__Aim of the exercise__:
Your answer must be a single number: how many lines in the records include the word "will".

[Collection entries]
-- Opening Marker --
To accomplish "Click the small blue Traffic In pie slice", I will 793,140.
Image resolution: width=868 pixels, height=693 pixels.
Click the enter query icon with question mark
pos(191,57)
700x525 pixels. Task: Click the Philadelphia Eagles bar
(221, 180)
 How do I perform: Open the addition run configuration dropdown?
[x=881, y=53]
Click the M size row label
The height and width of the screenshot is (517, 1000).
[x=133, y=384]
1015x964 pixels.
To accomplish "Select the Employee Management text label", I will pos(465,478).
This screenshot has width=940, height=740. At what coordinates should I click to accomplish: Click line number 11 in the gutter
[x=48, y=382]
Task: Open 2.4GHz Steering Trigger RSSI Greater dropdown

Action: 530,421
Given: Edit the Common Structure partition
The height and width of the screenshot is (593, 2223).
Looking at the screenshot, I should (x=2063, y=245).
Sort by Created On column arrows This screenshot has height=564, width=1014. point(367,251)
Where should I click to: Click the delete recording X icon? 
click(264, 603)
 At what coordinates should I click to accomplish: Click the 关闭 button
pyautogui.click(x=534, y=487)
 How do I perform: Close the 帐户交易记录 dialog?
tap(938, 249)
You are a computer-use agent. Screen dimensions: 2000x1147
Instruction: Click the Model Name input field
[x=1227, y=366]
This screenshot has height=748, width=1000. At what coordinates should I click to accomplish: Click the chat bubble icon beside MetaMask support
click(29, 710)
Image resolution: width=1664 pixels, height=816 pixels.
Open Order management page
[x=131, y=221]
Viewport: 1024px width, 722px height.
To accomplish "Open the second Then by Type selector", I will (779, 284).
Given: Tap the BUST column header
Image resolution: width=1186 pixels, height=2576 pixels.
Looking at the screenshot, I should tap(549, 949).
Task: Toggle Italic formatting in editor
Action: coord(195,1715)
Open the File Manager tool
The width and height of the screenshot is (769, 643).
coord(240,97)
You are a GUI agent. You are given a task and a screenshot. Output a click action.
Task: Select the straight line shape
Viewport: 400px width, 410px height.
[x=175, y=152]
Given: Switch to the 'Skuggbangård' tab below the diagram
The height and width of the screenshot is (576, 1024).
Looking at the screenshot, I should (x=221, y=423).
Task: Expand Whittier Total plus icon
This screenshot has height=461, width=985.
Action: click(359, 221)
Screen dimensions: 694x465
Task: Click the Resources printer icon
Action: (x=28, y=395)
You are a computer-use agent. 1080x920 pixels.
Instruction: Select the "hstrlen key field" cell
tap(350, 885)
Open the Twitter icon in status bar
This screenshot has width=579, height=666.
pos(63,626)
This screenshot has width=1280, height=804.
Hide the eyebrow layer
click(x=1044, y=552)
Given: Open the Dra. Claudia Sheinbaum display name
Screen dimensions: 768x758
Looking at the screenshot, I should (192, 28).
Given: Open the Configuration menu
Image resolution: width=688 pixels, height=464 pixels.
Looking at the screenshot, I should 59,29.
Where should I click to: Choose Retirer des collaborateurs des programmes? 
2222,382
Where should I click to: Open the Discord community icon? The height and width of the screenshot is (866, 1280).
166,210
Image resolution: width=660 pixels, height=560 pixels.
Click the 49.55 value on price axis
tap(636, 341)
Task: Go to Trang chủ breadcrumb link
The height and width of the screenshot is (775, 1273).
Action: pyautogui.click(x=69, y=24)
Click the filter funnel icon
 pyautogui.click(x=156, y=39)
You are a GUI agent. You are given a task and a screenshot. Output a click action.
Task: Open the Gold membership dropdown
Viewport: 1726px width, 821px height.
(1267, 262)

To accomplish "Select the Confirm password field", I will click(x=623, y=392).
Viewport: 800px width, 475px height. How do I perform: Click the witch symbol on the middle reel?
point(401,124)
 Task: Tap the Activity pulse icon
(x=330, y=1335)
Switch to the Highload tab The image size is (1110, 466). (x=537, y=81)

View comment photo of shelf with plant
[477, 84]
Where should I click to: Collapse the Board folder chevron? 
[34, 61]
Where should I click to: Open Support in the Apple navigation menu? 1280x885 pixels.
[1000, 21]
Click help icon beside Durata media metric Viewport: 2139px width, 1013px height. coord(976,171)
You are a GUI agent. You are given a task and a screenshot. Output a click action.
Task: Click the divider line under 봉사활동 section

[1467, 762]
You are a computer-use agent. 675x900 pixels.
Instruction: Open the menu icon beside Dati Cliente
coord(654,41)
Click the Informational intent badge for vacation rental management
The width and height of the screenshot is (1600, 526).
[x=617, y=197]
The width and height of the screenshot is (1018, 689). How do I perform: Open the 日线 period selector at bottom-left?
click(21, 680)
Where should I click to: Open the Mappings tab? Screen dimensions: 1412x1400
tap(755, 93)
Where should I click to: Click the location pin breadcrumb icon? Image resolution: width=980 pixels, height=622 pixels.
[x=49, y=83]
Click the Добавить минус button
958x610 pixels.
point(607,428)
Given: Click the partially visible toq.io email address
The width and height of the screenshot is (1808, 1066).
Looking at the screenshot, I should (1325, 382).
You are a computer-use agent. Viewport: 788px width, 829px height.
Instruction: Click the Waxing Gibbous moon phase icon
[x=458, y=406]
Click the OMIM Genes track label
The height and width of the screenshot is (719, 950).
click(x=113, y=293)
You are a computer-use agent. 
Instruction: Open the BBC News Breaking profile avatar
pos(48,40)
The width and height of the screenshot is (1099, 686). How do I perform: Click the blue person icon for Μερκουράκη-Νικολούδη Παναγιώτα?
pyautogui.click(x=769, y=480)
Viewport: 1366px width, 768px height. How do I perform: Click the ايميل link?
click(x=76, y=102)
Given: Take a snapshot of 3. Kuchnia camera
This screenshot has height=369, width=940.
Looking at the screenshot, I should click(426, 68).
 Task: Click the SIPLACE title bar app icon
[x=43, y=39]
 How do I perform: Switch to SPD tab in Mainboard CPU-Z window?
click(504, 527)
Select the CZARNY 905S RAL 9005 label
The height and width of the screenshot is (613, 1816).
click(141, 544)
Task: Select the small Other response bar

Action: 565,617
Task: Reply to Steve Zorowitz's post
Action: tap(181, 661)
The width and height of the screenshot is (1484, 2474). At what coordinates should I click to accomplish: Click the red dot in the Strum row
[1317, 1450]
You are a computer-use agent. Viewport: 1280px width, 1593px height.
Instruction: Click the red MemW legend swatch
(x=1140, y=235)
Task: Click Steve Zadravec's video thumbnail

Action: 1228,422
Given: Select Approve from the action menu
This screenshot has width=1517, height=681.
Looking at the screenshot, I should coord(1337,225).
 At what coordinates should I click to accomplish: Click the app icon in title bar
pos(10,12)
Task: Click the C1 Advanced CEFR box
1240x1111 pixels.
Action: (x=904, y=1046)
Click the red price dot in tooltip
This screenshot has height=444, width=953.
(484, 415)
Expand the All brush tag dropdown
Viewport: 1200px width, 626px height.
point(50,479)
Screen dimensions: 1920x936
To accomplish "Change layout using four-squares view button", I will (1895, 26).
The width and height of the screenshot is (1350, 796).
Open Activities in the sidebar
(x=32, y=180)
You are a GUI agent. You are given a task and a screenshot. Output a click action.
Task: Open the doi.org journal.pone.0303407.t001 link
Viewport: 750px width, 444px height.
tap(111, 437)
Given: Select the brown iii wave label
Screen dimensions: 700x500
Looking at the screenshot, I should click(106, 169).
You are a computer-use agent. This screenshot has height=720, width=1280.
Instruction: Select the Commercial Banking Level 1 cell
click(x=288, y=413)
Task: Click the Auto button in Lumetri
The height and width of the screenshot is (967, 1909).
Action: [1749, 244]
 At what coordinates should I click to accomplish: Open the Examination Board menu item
-- Closing Marker --
__Reply to the task__:
5